Не знай я, куда попал, пришлось бы ломать голову, пытаясь понять, кто же здесь обитает – зажиточная проститутка или алхимик-гедонист.
– Неплохо Хорек устроился, безвкусно, но дорого, – присвистнул епископ. – Дан, башня пуста. Ума не приложу, куда все подевались. Хотя кое-что подозреваю…
– Вот и у меня те же подозрения. Наверное, отправились в тюрьму нас убивать.
– Наверняка так и есть.
– Давайте спустимся вниз. Надо старика связать и посетить кухню, а то очень уж кушать хочется.
– Отличная мысль! Запахи там весьма приятственные.
* * *
Приятными оказались не только запахи. Не знаю я догматов местной религии, но одно понял точно: плоть свою братья ордена карающих голодом не терзают. Да и насчет изнуряющих постов не уверен, мясным здесь явно не брезговали.

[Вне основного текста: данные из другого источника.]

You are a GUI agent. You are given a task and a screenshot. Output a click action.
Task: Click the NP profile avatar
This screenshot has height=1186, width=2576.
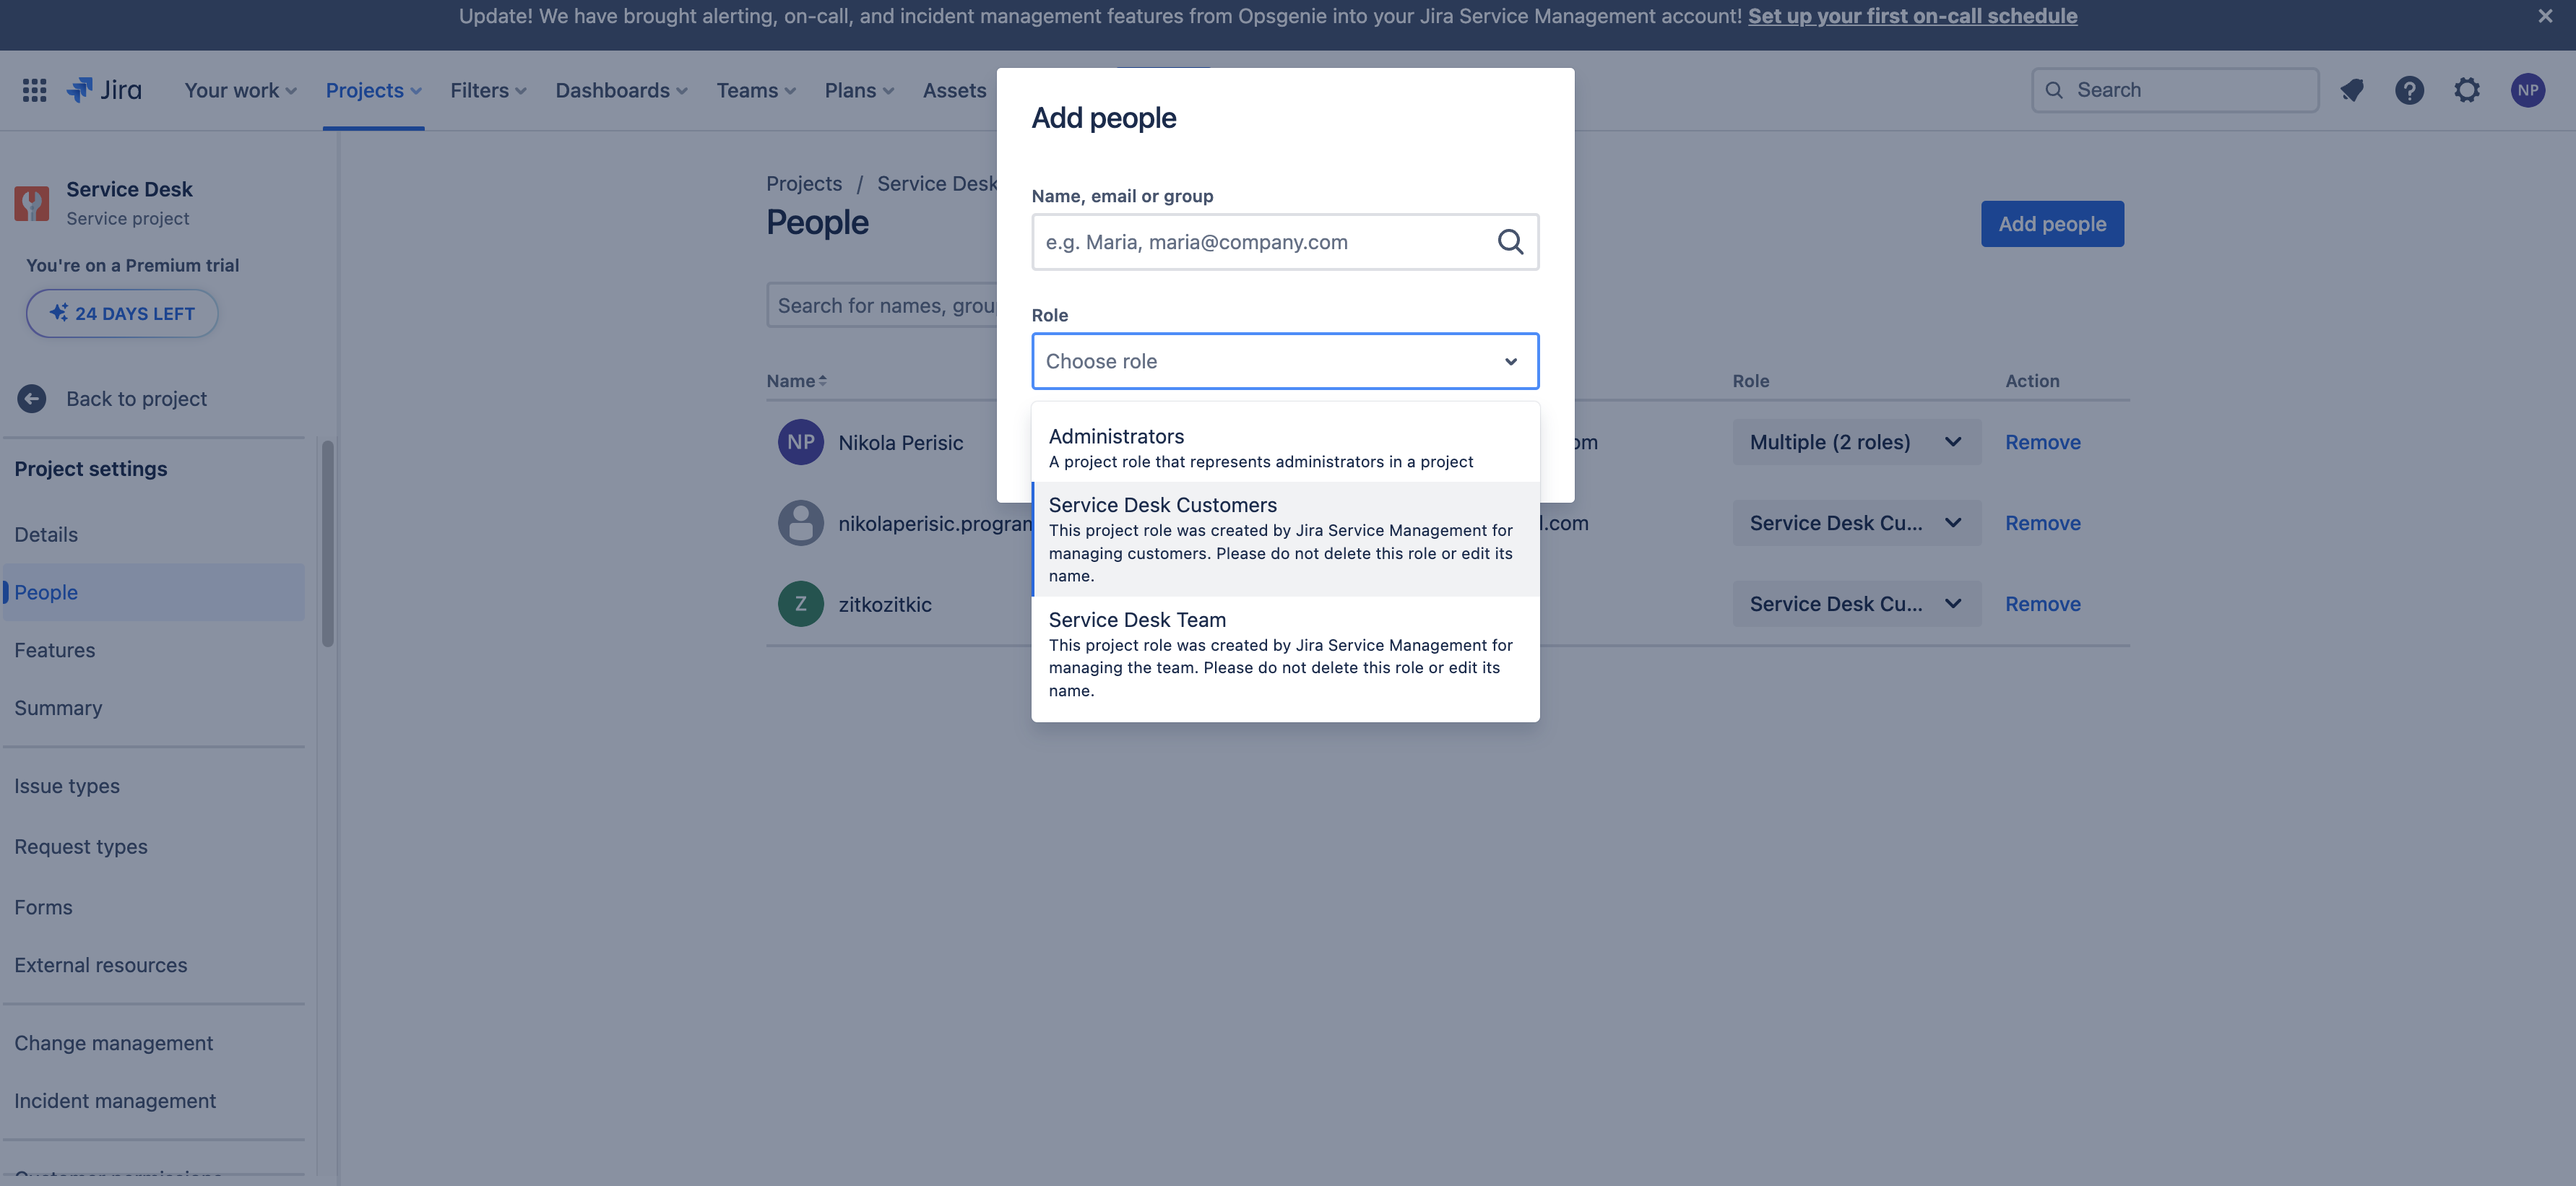[2528, 89]
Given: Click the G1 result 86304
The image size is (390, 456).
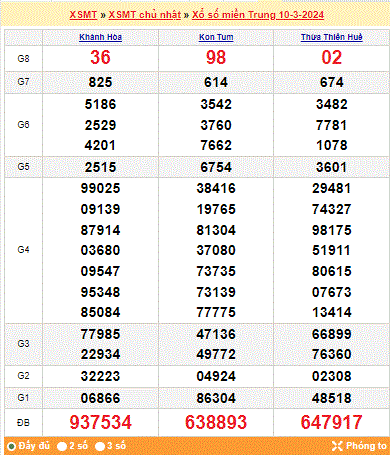Looking at the screenshot, I should [x=216, y=398].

В епископе пробудился давно уснувший инстинкт мародерства. С профессионализмом бывалого наемника он за какую-то минуту обнаружил немало разнообразных деликатесов. Но не стал кидаться сразу на все, для начала попил молока. Этим же молоком обмыл руки, предварительно пополоскав их в ведре с водой. Я повторил его действия. Даже умирая от голода, трудно решиться есть такими лапами.
Пока еретик наседал на сыр и балыки, я кушал сливочное масло, отхватывая его понемногу найденным на кухне ножом. Съев кусочек, делал паузу, прислушивался к своим ощущениям. После такой голодухи неосторожно слопанная пища может и убить.
Не убила. Мало того, ни малейших неприятных ощущений, один позитив. Ни рези, ни боли, ни спазмов – лишь приятная теплота и довольное урчание.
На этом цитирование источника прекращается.